Our findings demonstrate that the burden of end-stage complications of liver disease has been rising dramatically in HIV-infected patients over the last 15 years. Among HIV/HCV coinfected patients, the prevalence of cirrhosis rose 3.7-fold (3.5% to 13.2%) and the prevalence of decompensated cirrhosis rose 3-fold (1.9% to 5.8%). The prevalence of HCC underwent the most dramatic change, increasing 23-fold from 0.07% to 1.62%. In contrast, the prevalence of cirrhosis and HCC was much lower in patients without HCV coinfection and underwent little increase. Thus, the epidemiology of cirrhosis and HCC in HIV-infected patients is dominated by the epidemiology of chronic HCV infection. The majority of persons with HCV in the United States were infected between 1965 and 1990, when the incidence of acute HCV infection peaked at 250,000-500,000 new infections annually before declining dramatically due to a reduction in high-risk behaviors and the availability of serological testing for HCV.17 Because HCV infection takes an average of 30-40 years to cause cirrhosis or HCC, the patients infected between 1965 and 1990 would be expected to develop cirrhosis and HCC between 1995 and 2030. These epidemiologic features of HCV in the United States, together with the decline in competing AIDS-related mortality, largely explain the trends we reported in cirrhosis and HCC among HIV/HCV-coinfected patients.
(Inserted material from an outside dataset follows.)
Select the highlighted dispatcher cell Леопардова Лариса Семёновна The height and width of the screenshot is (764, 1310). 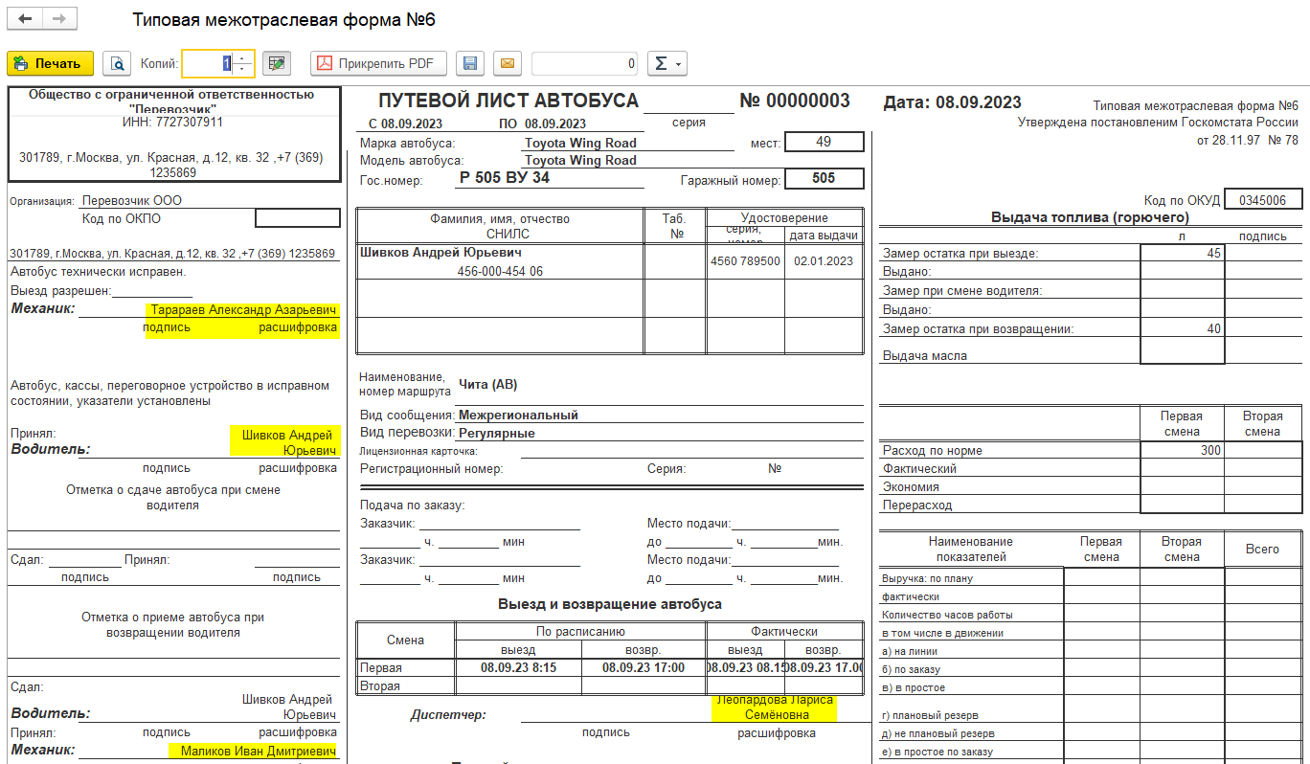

Among European patients with HIV/HCV coinfection, cirrhosis was diagnosed in 5%-14% by liver biopsy and in 19%-25% by transient elastography.18-21 These proportions are inflated relative to our study's results because elastography and biopsy diagnose preclinical cirrhosis and, more importantly, because patients with advanced liver disease were overrepresented in these studies. In contrast, our study included all patients in VA care throughout the country and defined cirrhosis clinically. Cirrhosis and HCC have accounted for a rapidly increasing proportion of deaths in HIV-infected persons: 2% in 1995 (France1), 14.5% in 1999-2004 (in Europe, the United States, and Australia in the D:A:D study)2, 17% in 2005 (France1), and 18% (including 3% from HCC) in the Swiss HIV Cohort Study during 2005-2009,3 in which liver disease was the overall leading cause of death. Taken together with these publications, our results highlight an evolving epidemic of HCV-related cirrhosis and HCC in HIV-infected patients.
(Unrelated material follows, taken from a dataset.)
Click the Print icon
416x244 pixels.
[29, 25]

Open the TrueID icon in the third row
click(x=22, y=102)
We observed that the proportion of HIV/HCV-coinfected patients declined between 1996 and 2009. This decline is likely the result of an aging cohort of patients infected with HCV between 1965 and 1990 who died from complications of liver disease (as well as other causes). A decline in the number of patients with HCV in the entire United States (i.e., not restricted to HIV-coinfected patients) has also been described since approximately 2000.5
Our results highlight the importance of diagnosing and treating HCV infection in HIV-infected patients. The United States Public Health Service guidelines for adults and adolescents with HIV have mandated HCV testing since 1999, and this has been reiterated in subsequent recent national guidelines.22 Among patients in VA care in 2009, 94% had been tested for HCV, and among those positive for HCV, 18% had received antiviral treatment, of whom 17% achieved SVR. Unfortunately, low treatment rates (<7%) and SVR rates (21%-35%) are common in other HIV/HCV-coinfected cohorts.23, 24 Our findings suggest that patients who do achieve SVR are less likely to develop cirrhosis. Triple therapy regimens (including the protease inhibitor telaprevir or boceprevir in addition to pegylated interferon and ribavirin) have been shown to increase SVR by 30%-40% in HCV-monoinfected patients with genotype 1 infection. However, they are not yet approved for use in HIV/HCV-coinfected patients. Preliminary results of studies involving telaprevir25 or boceprevir26 suggested high end-of-treatment response rates, but coadministration of these new drugs may affect the effectiveness of ritonavir-boosted HIV protease inhibitors. The final results of these studies are eagerly awaited and could potentially transform HCV antiviral treatment in patients with HIV coinfection.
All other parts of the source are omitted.